Your task:
Among the entries that follow, the required portion opens with the line containing "Home (828, 91)" and closes with the line containing "Avian Ring (78, 1981)". Give that portion again exactly, and nothing else.

Recorded information:
========================
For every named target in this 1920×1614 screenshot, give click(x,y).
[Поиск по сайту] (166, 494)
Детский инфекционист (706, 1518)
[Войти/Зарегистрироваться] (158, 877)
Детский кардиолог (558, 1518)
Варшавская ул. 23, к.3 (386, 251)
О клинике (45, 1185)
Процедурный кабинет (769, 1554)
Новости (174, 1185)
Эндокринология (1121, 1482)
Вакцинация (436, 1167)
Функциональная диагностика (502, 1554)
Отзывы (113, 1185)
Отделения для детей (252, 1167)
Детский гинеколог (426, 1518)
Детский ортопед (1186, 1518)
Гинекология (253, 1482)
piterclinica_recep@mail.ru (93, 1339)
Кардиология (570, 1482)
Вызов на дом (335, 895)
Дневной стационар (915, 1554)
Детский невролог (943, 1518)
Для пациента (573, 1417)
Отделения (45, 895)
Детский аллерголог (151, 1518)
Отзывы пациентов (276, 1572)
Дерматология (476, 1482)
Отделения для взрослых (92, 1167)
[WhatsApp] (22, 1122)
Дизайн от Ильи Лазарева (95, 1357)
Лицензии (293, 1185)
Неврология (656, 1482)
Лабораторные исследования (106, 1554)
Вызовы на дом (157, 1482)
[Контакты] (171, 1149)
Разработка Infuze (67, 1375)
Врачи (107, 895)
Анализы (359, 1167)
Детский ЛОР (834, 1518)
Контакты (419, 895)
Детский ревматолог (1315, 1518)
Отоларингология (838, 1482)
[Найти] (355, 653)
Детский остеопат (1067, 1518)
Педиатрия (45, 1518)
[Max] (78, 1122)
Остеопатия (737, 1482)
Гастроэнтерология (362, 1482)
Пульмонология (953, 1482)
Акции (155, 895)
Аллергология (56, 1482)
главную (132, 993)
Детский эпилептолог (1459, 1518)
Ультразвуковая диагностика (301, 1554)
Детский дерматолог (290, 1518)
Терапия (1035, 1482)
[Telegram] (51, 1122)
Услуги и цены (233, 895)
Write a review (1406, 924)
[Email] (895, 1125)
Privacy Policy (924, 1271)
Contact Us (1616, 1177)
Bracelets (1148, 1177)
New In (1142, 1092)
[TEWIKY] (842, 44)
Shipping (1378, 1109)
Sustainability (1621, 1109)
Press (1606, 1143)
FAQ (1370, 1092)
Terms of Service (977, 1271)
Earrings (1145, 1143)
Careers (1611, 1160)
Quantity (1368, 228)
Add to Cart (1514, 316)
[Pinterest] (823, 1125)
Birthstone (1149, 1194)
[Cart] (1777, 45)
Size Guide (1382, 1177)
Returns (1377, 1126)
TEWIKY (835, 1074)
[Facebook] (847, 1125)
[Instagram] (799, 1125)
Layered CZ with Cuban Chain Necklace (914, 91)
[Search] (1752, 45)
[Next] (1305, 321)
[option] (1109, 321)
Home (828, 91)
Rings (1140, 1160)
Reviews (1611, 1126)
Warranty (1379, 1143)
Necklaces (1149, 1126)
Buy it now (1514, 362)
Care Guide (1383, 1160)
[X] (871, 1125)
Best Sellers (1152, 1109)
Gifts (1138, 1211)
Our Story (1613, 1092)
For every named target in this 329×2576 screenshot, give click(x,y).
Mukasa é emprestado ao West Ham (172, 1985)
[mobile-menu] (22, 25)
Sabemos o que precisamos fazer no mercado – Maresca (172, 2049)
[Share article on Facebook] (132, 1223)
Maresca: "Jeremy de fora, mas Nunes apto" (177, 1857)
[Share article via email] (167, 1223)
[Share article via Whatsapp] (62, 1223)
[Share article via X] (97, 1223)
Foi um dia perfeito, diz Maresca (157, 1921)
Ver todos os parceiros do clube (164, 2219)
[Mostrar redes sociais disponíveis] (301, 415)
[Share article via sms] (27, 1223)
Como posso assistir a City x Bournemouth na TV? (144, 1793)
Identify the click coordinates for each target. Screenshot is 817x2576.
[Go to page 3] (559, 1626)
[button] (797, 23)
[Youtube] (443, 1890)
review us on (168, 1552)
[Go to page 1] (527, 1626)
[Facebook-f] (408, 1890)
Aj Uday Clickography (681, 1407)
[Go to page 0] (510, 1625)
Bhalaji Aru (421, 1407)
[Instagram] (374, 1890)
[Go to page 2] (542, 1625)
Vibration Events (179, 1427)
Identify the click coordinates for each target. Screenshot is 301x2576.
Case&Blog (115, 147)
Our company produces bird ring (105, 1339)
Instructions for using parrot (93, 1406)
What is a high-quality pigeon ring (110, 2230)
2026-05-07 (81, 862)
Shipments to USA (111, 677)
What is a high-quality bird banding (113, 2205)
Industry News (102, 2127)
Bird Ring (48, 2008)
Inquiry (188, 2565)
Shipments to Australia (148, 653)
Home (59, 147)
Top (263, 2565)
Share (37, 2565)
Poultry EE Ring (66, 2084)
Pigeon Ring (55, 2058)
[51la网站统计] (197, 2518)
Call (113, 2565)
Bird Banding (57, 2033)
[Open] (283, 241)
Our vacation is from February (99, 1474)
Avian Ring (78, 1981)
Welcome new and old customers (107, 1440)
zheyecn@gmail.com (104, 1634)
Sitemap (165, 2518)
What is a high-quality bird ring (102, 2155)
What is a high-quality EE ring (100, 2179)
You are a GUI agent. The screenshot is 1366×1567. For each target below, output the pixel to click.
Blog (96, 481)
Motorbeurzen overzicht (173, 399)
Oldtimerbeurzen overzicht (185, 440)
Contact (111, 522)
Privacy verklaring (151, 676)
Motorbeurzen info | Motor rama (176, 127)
========================
Written answer:
Home (828, 91)
Rings (1140, 1160)
Reviews (1611, 1126)
Warranty (1379, 1143)
Necklaces (1149, 1126)
Buy it now (1514, 362)
Care Guide (1383, 1160)
[X] (871, 1125)
Best Sellers (1152, 1109)
Gifts (1138, 1211)
Our Story (1613, 1092)
For every named target in this 329×2576 screenshot, give click(x,y).
Mukasa é emprestado ao West Ham (172, 1985)
[mobile-menu] (22, 25)
Sabemos o que precisamos fazer no mercado – Maresca (172, 2049)
[Share article on Facebook] (132, 1223)
Maresca: "Jeremy de fora, mas Nunes apto" (177, 1857)
[Share article via email] (167, 1223)
[Share article via Whatsapp] (62, 1223)
[Share article via X] (97, 1223)
Foi um dia perfeito, diz Maresca (157, 1921)
Ver todos os parceiros do clube (164, 2219)
[Mostrar redes sociais disponíveis] (301, 415)
[Share article via sms] (27, 1223)
Como posso assistir a City x Bournemouth na TV? (144, 1793)
Identify the click coordinates for each target. Screenshot is 817x2576.
[Go to page 3] (559, 1626)
[button] (797, 23)
[Youtube] (443, 1890)
review us on (168, 1552)
[Go to page 1] (527, 1626)
[Facebook-f] (408, 1890)
Aj Uday Clickography (681, 1407)
[Go to page 0] (510, 1625)
Bhalaji Aru (421, 1407)
[Instagram] (374, 1890)
[Go to page 2] (542, 1625)
Vibration Events (179, 1427)
Identify the click coordinates for each target. Screenshot is 301x2576.
Case&Blog (115, 147)
Our company produces bird ring (105, 1339)
Instructions for using parrot (93, 1406)
What is a high-quality pigeon ring (110, 2230)
2026-05-07 (81, 862)
Shipments to USA (111, 677)
What is a high-quality bird banding (113, 2205)
Industry News (102, 2127)
Bird Ring (48, 2008)
Inquiry (188, 2565)
Shipments to Australia (148, 653)
Home (59, 147)
Top (263, 2565)
Share (37, 2565)
Poultry EE Ring (66, 2084)
Pigeon Ring (55, 2058)
[51la网站统计] (197, 2518)
Call (113, 2565)
Bird Banding (57, 2033)
[Open] (283, 241)
Our vacation is from February (99, 1474)
Avian Ring (78, 1981)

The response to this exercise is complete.